Microsoft Exchange Server High Availability
History of Exchange HA
Prior to Exchange 2007, high availability and disaster recovery features were fairly limited and even up until Exchange 2010 these features relied heavily upon expensive technologies that were complex to implement. Exchange 2007 introduced Local Continuous Replication (LCR), Cluster Continuous Replication (CCR) and Standby Continuous Replication (SCR) although the latter came within Exchange 2007 SP1. LCR works pretty much as the name describes, a copy of the storage group is created on a second set of disks that are locally connected to the mailbox server. Now as you can tell this created a single point of failure at the hardware level, which is why CCR was much more popular as it utilized Windows Failover Clustering technology to provide redundancy at both the hardware and storage level. SCR then utilized the same technology as LCR and CCR to provide site resilience as it made it possible to ship the log files to another Exchange 2007 mailbox server. Exchange 2010 then dropped LCR and combined CCR and SCR to create Database Availability Groups (DAG).
Database Availability Groups
At the heart of Microsoft Exchange Servers High Availability and site resilience framework is Database Availability Groups. Introduced in Exchange 2010, enhanced in 2013 and still utilized in Exchange 2016, DAG’s are simply a group of up to 16 Mailbox servers, with each server hosting a set of databases. Once there is a failure of a DAG member, any active mailbox databases fail-over to another DAG member. The introduction of DAG removed several single points of failure, as there is no longer the reliance upon a single instance of a database – this is due to the ability to have up to 16 globally distributed database copies. This not only provides further resiliency but also reduces the need for technologies such as RAID or other traditional backups, if a hard drive was to fail numerous other database copies would already be available to activate. The progression of DAG has also made it incredibly simple to deploy and with the removal of the requirement for expensive high-performing storage solutions High Availability is now an affordable option in most installations.

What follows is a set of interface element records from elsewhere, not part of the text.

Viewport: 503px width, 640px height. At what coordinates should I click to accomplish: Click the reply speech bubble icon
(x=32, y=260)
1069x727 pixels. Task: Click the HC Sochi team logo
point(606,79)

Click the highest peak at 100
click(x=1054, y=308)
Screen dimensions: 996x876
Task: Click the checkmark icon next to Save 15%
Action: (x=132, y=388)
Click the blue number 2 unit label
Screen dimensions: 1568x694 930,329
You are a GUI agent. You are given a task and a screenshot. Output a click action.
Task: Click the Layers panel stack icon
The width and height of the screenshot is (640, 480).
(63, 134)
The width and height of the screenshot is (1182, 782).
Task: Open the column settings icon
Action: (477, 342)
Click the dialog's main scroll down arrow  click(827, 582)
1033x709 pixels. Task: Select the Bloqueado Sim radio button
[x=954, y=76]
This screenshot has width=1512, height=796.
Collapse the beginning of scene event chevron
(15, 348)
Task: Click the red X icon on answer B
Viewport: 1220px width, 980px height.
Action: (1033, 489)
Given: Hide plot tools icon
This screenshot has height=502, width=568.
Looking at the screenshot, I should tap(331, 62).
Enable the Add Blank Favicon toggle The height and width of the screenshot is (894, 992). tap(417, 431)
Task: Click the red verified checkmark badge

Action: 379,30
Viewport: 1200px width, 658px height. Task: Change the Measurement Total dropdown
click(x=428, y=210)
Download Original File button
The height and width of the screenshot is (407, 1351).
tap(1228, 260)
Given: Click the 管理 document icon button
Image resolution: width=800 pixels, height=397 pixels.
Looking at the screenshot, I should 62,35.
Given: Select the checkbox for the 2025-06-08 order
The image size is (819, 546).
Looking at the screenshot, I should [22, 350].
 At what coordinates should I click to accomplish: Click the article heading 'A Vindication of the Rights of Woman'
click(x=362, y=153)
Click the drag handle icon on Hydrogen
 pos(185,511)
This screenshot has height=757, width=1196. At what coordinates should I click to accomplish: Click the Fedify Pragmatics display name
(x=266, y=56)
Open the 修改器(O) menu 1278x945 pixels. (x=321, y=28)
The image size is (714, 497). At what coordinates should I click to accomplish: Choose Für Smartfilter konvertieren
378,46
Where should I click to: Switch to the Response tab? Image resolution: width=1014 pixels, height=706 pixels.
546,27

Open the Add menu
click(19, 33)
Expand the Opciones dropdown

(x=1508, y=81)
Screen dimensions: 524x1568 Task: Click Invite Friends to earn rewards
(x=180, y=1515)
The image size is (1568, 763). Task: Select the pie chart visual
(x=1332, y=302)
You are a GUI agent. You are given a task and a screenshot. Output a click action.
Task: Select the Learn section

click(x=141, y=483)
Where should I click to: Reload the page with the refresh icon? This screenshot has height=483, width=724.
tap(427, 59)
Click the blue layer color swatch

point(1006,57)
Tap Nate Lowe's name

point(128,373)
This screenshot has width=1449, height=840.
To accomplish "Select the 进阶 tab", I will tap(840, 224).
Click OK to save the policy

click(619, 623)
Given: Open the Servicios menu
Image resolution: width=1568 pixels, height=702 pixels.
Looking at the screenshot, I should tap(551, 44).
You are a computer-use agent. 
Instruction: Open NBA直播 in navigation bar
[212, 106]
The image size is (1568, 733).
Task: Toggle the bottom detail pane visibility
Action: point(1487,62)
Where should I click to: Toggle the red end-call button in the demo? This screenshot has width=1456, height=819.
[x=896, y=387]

New Additions to Exchange HA
Most of the High Availability enhancements within Exchange have been centred around improving the capabilities of the DAG including the introduction of lagged database copies. A lagged database copy is a copy of the database that isn’t updated by replaying transactions as they become available – instead the transaction logs are held for the defined period and then replayed. The primary reason is to provide access to a database that is at a certain point in time where it was known to be in a good state – therefore acting like an insurance policy should there be any form of corruption. If you were to be in the unfortunate situation where the active database had become corrupt then this would enable you to utilize the lagged database copy and bring the database back to a point prior to the corruption.
Replay Lag Manager
Replay Lag Manager was introduced in Exchange 2013, refined in 2016 and will be enabled by default in 2016 CU1. It enables Exchange to change a lag copy into a highly available copy if needed. Once Replay Lag Manager is enabled, it allows log replay to play down the log files in the following scenarios;
- Low disk space threshold has been reached
- Physical corruption to the lagged copy
- When there are less than three available healthy highly available copies for more than 24 hours
Deferred Lagged Copy Play Down
This is an enhancement to the previously mentioned replay lag manager. If one of the above scenarios is triggered then a play down event will be initiated. The idea of deferred lagged copy play down is to assess the disks IO latency, if the disks read IO latency goes above 35ms then the play down event is deferred, once the disk’s ready IO latency drops below 25ms the play down event will be resumed. This is used to ensure the replaying of the transaction logs isn’t impacting the performance of any other databases on the same disk’s.
The graph below illustrates how this would work. As you can see between 1am and 9am the disk IO latency stays below 25ms and therefore lagged copy replay is allowed. Then at 10am the latecy rises above 35ms until 2pm so within this period lagged copy replay will be deffered. Once the latency then drops below 25ms at 2pm lagged copy replay will be resumed. This cycle will then continue any time the latency exceeds 35ms.
Take for example the following scenario, you have a disk that holds four database copies– two active, one passive and one lagged. The above conditions are then met and a down play event is triggered. The resulting IO generated by the replaying log files has the potential to impact the active copies on that disk which would therefore impact any users accesing their data on the active copy. However with deferred lagged copy play down this is kept under control and will prevent any possible disruption during peak-hours. It’s important to note that the maximum amount of time that a play down event can be deferred is 24hours however this can be adjusted.